Porträt: Infantino - neuer Fifa-Präsident
Porträt: Infantino - neuer Fifa-Präsident FOTO: dpa, hm
Ariel. Ein israelischer Fünftligist, der im Westjordanland beheimatet ist, erhitzt derzeit die Gemüter. Israel drohen gar FIFA-Sanktionen, sollte der Klub weiter seine Spiele im Palästinenser-Gebiet austragen.

Shay Bernthal muss dieser Tage häufig schmunzeln. "Es ist wirklich witzig, dass unser kleines Team - eine sehr schlechte Mannschaft und ein armer Klub - in der ganzen Welt in den Schlagzeilen steht", sagte der Vorstandsvorsitzende des Ariel City FC. Sein Verein ist ein israelischer Fünftliga-Klub und spielt gar nicht in Israel und bekommt seit Wochen ungeahnte Aufmerksamkeit. Denn er spielt im Westjordanland.

Wie fünf andere Fußball-Mannschaften, die in Israels Liga-System konkurrieren, stammt Ariel City aus den israelischen Siedlungen auf dem Gebiet Palästinas und steht damit ungewollt auch im Blickpunkt des seit Jahrzehnten andauernden Nahostkonflikts. 66 Mitglieder des Europäischen Parlaments haben in einem Brief an FIFA-Präsident Gianni Infantino gefordert, dass die Siedler-Klubs entweder innerhalb der international anerkannten Grenzen Israels spielen oder aus Israels Fußball-Verband ausgeschlossen werden. Da die Klubs auf palästinensischem Gebiet ansässig sind, müssten sie unter den Zuständigkeitsbereich des Palästinensischen Fußball-Verband (PFA) fallen.

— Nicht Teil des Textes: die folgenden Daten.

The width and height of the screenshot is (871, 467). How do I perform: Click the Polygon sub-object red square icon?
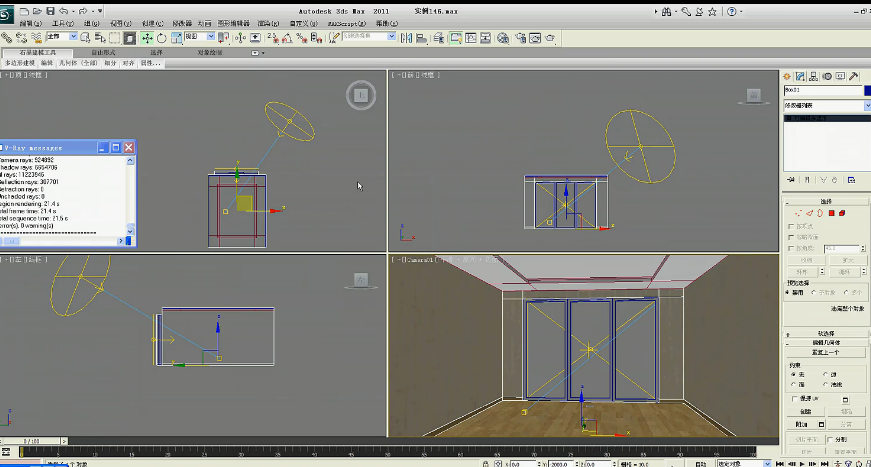click(x=830, y=213)
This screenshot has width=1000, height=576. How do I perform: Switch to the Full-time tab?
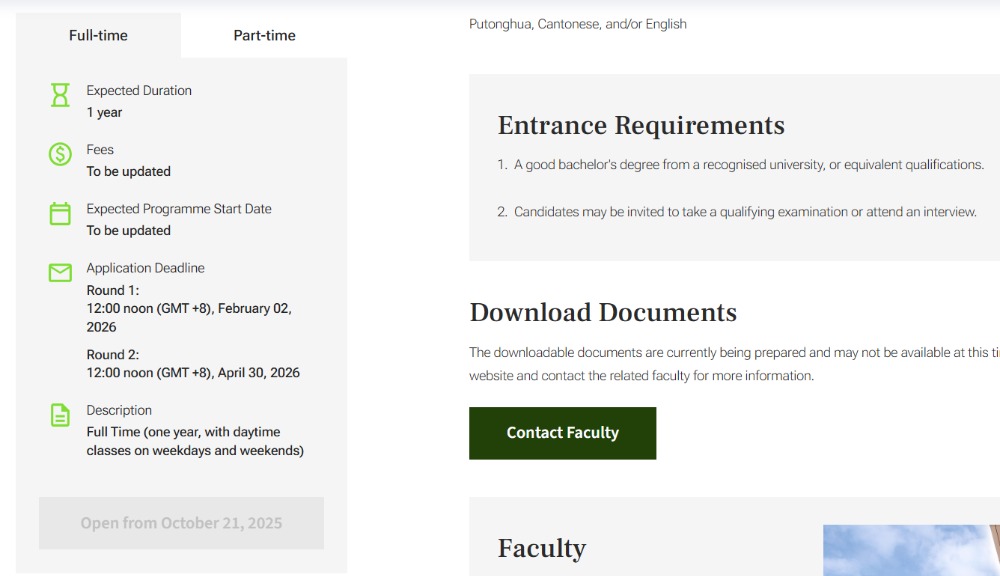98,36
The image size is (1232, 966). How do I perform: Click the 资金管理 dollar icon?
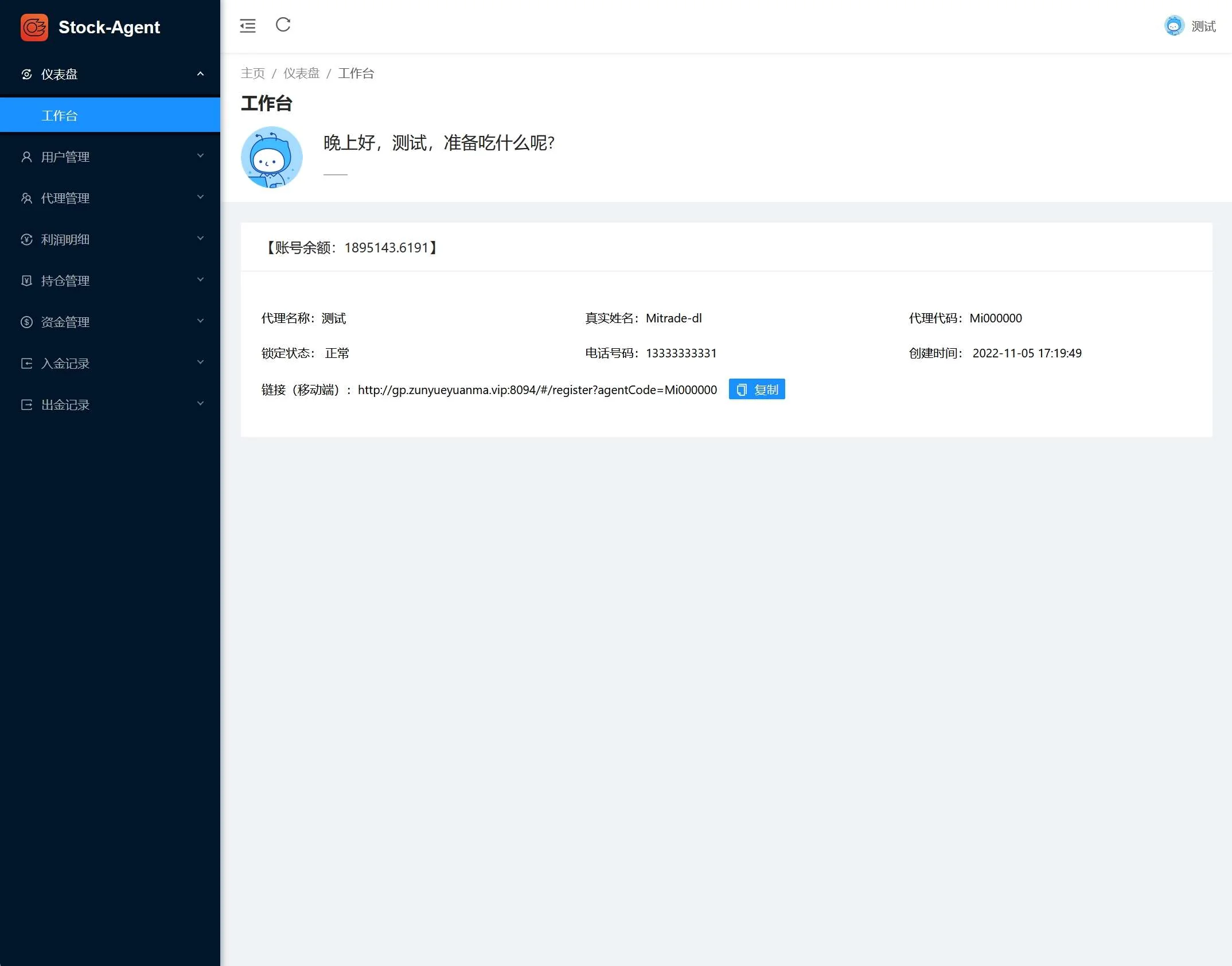tap(26, 322)
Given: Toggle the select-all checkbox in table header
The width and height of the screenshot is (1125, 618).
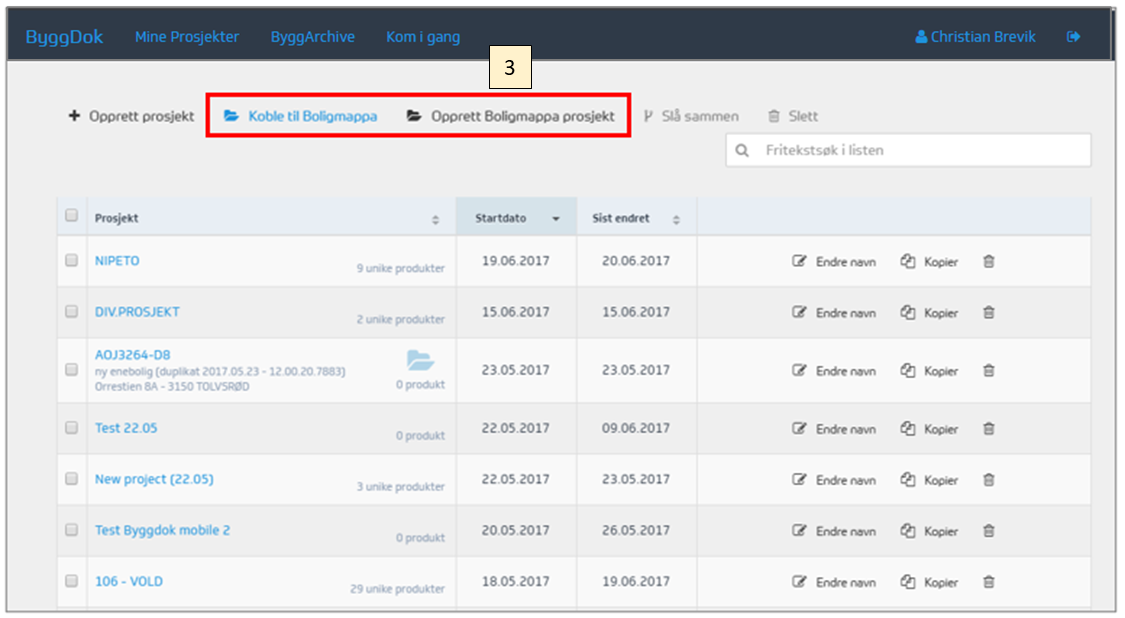Looking at the screenshot, I should (x=71, y=215).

Das Thema wird auch am 13. Oktober auf der Tagesordnung stehen, wenn das Exekutiv-Komitee des Weltverbands beim FIFA-Council zusammenkommt. Infantino dazu: "Das ist eine meiner und unserer Prioritäten. Die Angelegenheit sollte eigentlich eine Fußball-Frage sein, aber ist zu einer politischen Frage geworden, für die die Welt noch keine zufriedenstellende Lösung gefunden hat." Der israelische Fußball-Verband argumentierte, dass die FIFA sich darauf fokussieren muss, "das Spiel als Brücke zu erhalten und keine Mauer zu errichten".

Human Rights Watch kritisiert die FIFA

Die Nichtregierungsorganisation Human Rights Watch veröffentlichte vergangene Woche einen Bericht, der der FIFA vorwirft, "das wunderschöne Spiel zu trüben", weil sie "Spiele auf gestohlenem Land" erlaube. Und die FIFA hat nach Russlands Annexion der Krim 2014 einen Präzedenzfall geschaffen. Damals verhinderte der Weltverband, dass die dort situierten Klubs der russischen Liga beitreten.

Doch Infantino hofft, das Thema auch anders klären zu können: "Ich bin immer zuversichtlich, dass wir mit Dialog und Diskussion eine Lösung herbeiführen können, die die Politik beiseite lässt." Darauf hofft auch Bernthal: "Es ist sehr wichtig für uns, die Idee, dass es eine Lücke zwischen Politik und Sport gibt, zu stärken." Denn eigentlich wollen er und seine Mannschaft doch nur Fußball spielen.